The Pinewood sets included interiors and exteriors of the Golden Dragon Casino in Macao. Bond’s arrival, including 300 floating lanterns and dragon heads, was actually shot at Pinewood’s Paddock Tank. And while location shooting took place at Charing Cross station, the tube train crash took place on a Pinewood set.
Silva’s island, supposedly somewhere near Macao, was another set. The island lair was inspired by the Japanese island of Hashima, until 1974 an offshore coal mining facility. Exterior shots of the real island were used as Severine’s boat approached.
London
Skyfall is the first film in which much of the action takes place in the UK and London featured prominently.
Cast and crew were seen at locations including Whitehall, Smithfield Market and Trafalgar Square during the first half of November. This included the scene in which Bond meets Q the National Gallery. Turner’s The Fighting Temeraire, which they briefly discuss, is in room 34.

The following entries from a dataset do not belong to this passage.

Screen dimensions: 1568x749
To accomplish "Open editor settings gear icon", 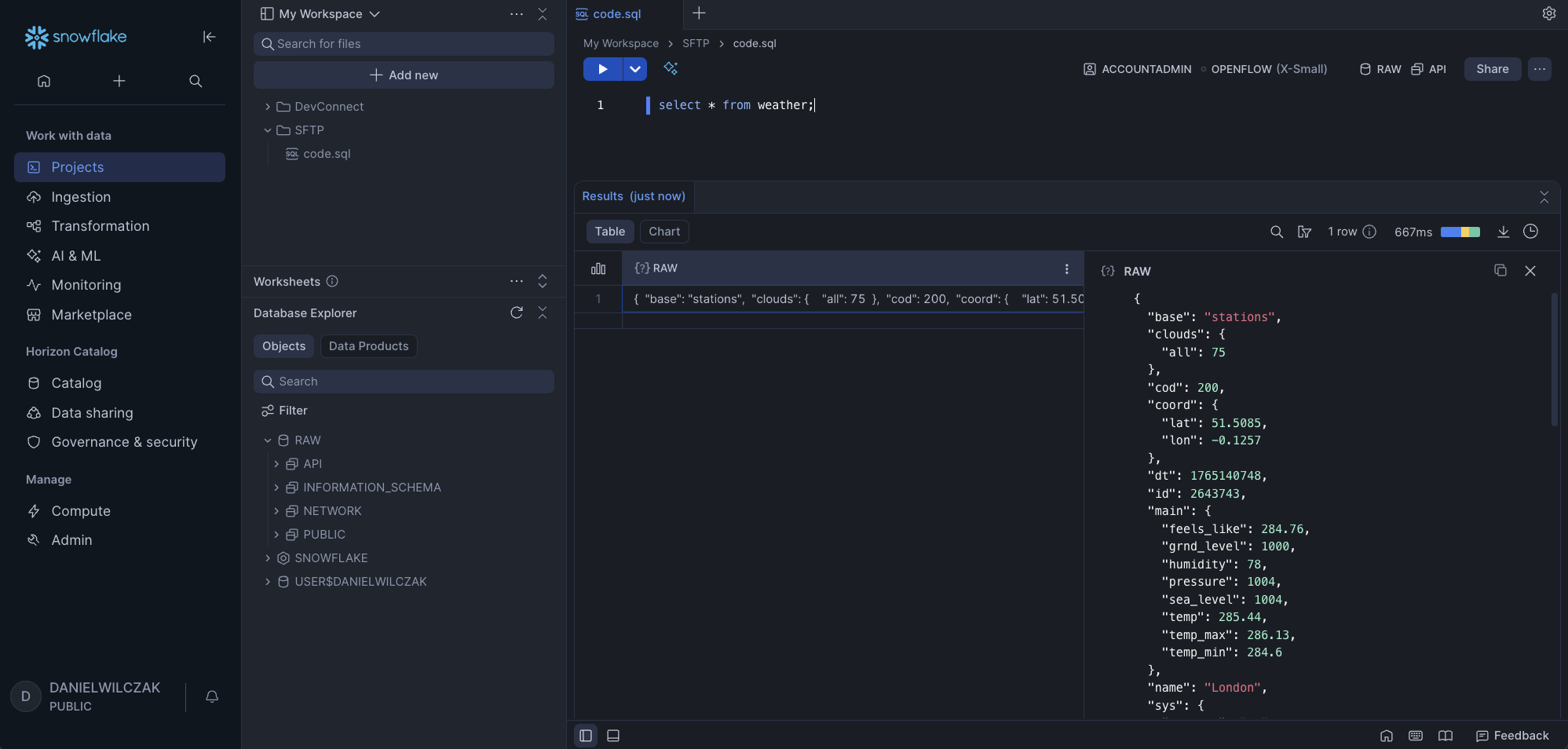I will pyautogui.click(x=1548, y=13).
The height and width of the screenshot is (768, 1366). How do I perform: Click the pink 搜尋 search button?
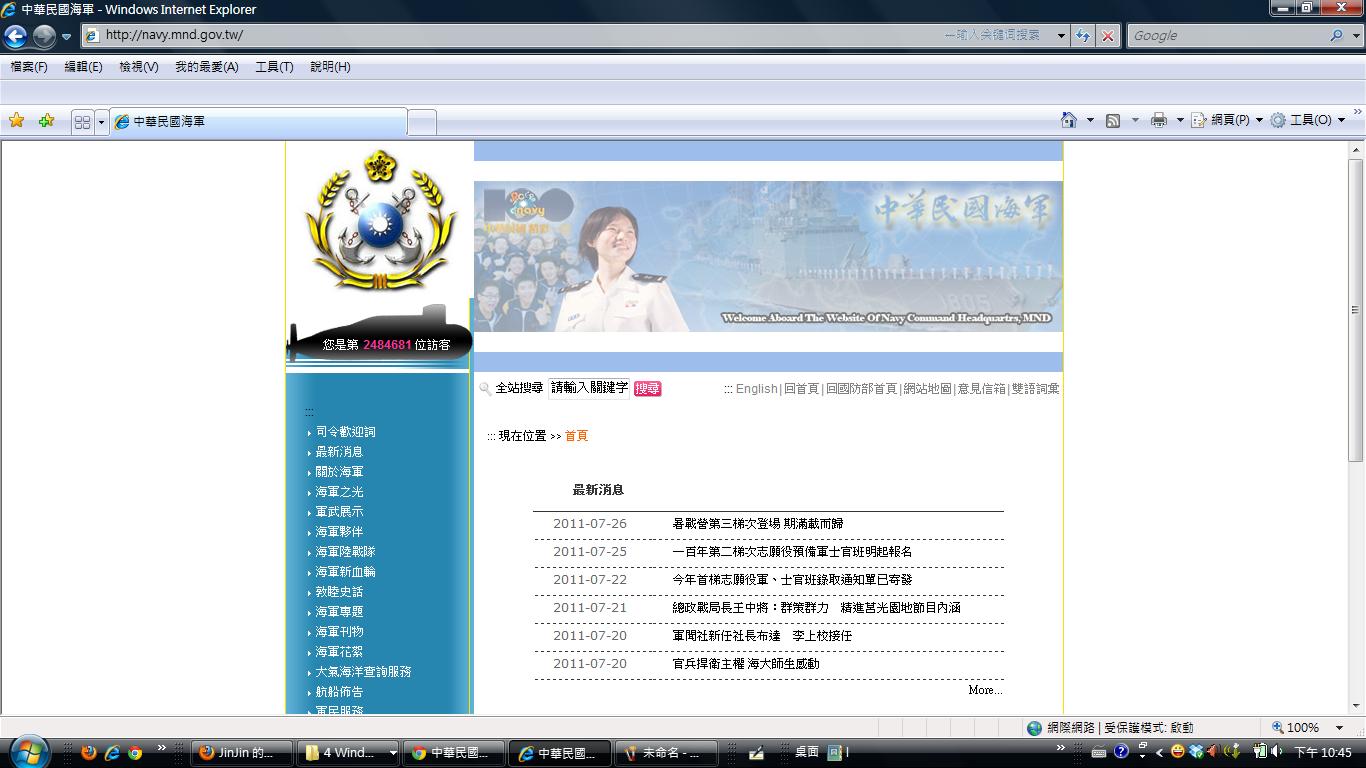(647, 389)
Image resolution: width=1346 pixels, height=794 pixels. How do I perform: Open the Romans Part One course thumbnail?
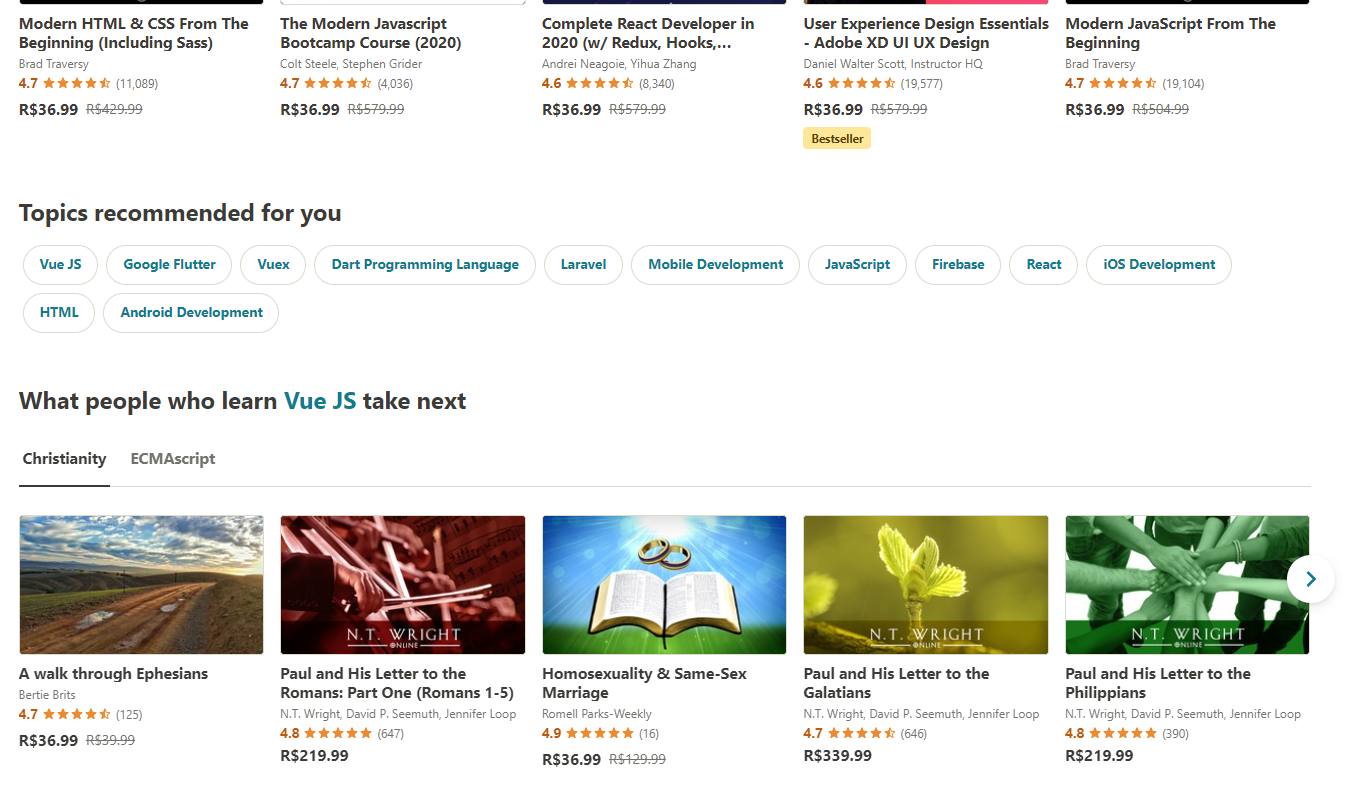402,585
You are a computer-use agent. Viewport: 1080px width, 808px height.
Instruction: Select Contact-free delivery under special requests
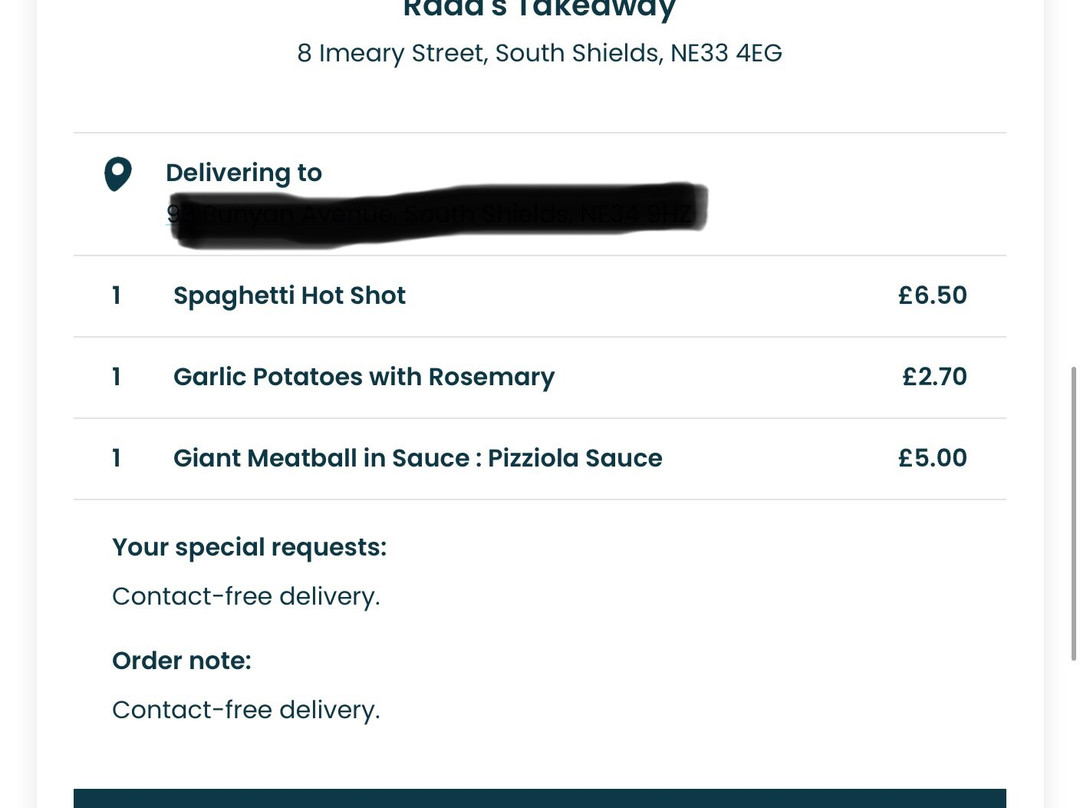(246, 596)
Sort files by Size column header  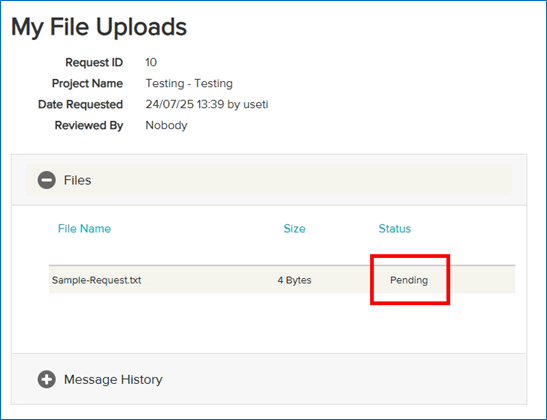coord(294,228)
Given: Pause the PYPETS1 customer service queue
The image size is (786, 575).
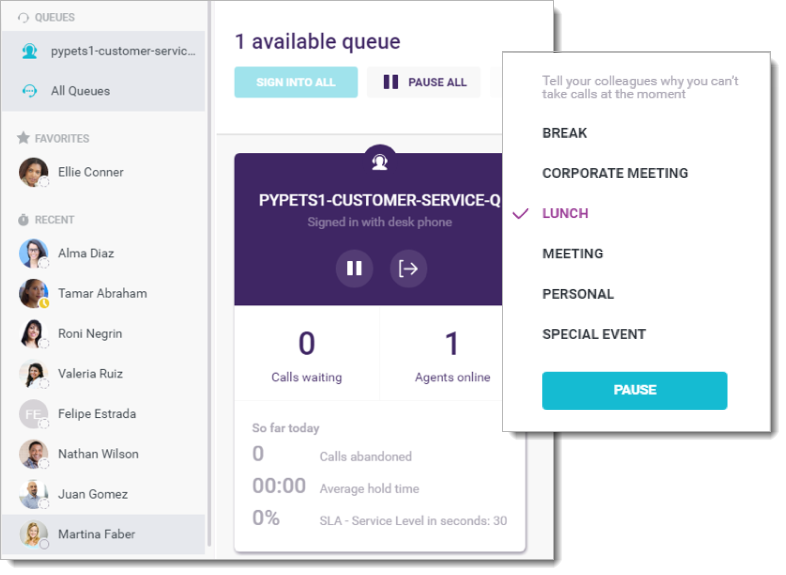Looking at the screenshot, I should click(x=354, y=268).
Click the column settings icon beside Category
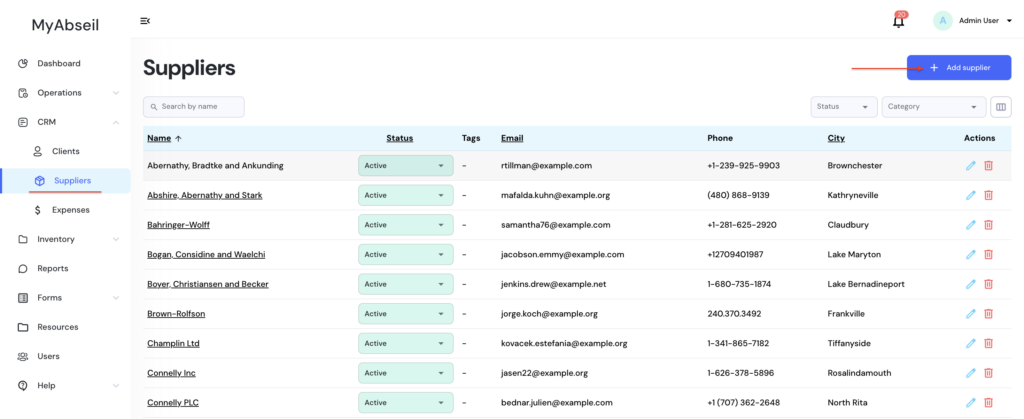This screenshot has height=419, width=1024. pyautogui.click(x=1000, y=107)
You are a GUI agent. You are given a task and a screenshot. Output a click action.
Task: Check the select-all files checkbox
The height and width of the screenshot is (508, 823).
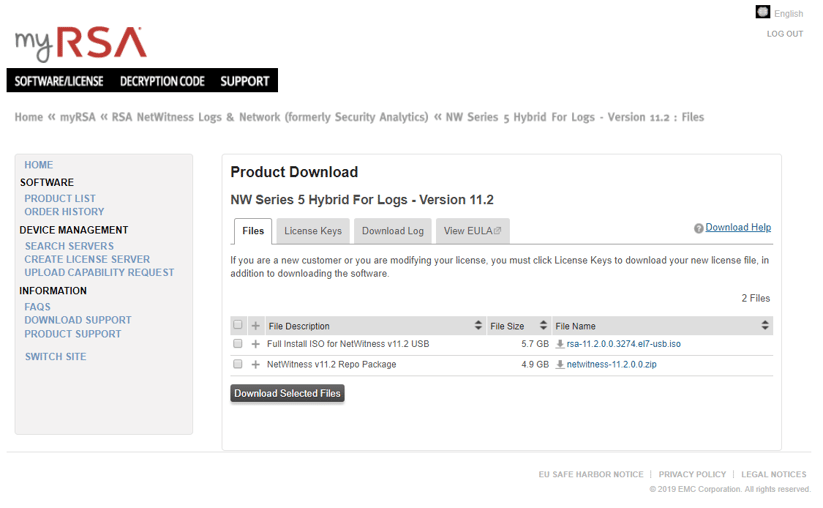point(238,325)
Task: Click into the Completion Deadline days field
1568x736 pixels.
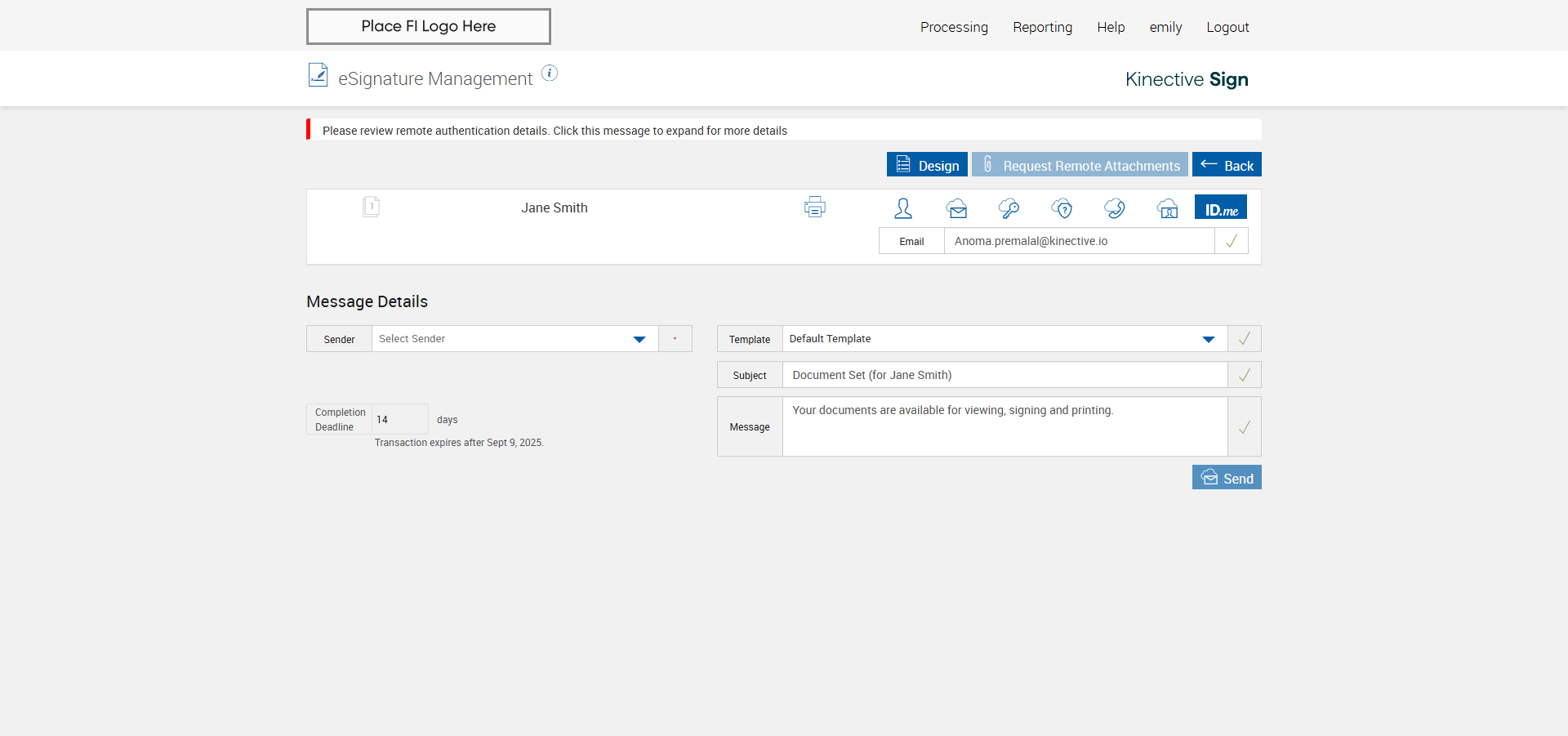Action: click(x=399, y=419)
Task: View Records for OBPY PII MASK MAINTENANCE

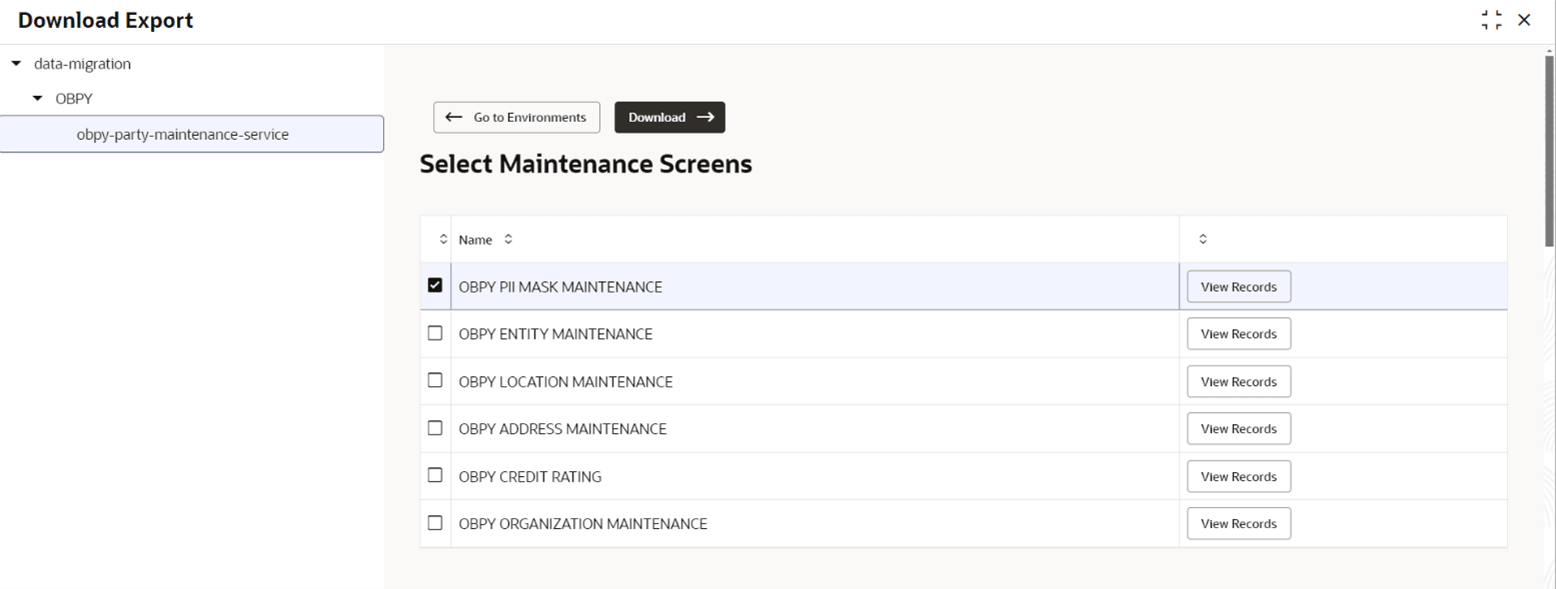Action: coord(1238,286)
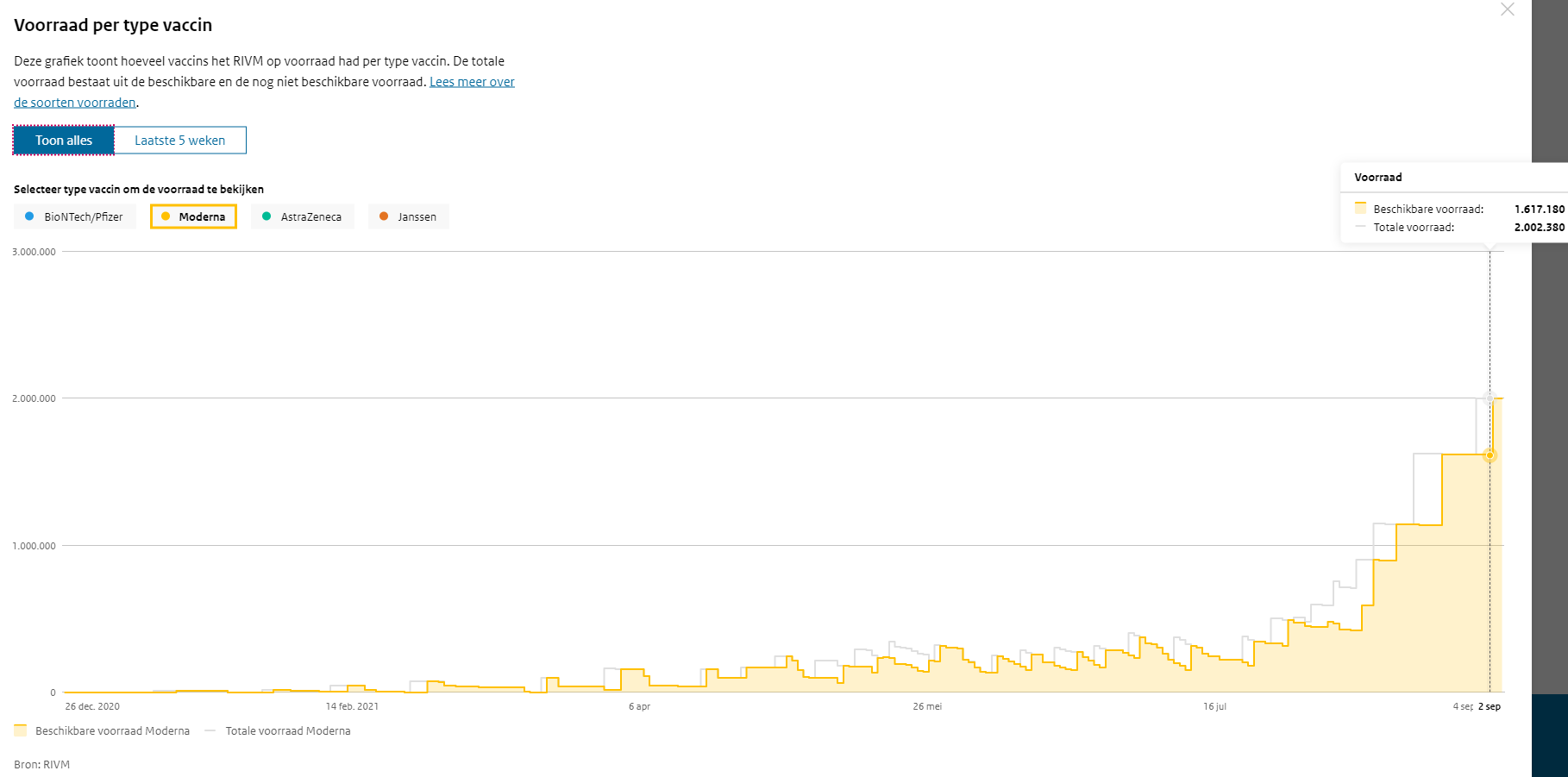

A further day was spent at The Four Seasons Hotel in Westferry Circus, Canary Wharf in Docklands. Doubling as a hotel in Shanghai, Daniel Craig was filmed swimming lengths in the pool.
More scenes were filmed with Naomie Harris on the roof of the Department of Energy and Climate Change in early December. A night shoot took place at Charing Cross station, doubling for Temple. And Daniel Craig was at the wheel of an Aston Martin DB5 on and Childers Street. The lockup in which the car was stored is just off Arklow Road. The area has changed slightly since filming but Bond’s lockup appears to be appears unit 7.
In February further scenes were filmed at various locations in London. These included a daytime shoot in Trinity Square, where M meets Mallory. Filming also took place along Millbank and on Vauxhall Bridge. From there M watches from her car as an explosion rocks MI6 headquarters.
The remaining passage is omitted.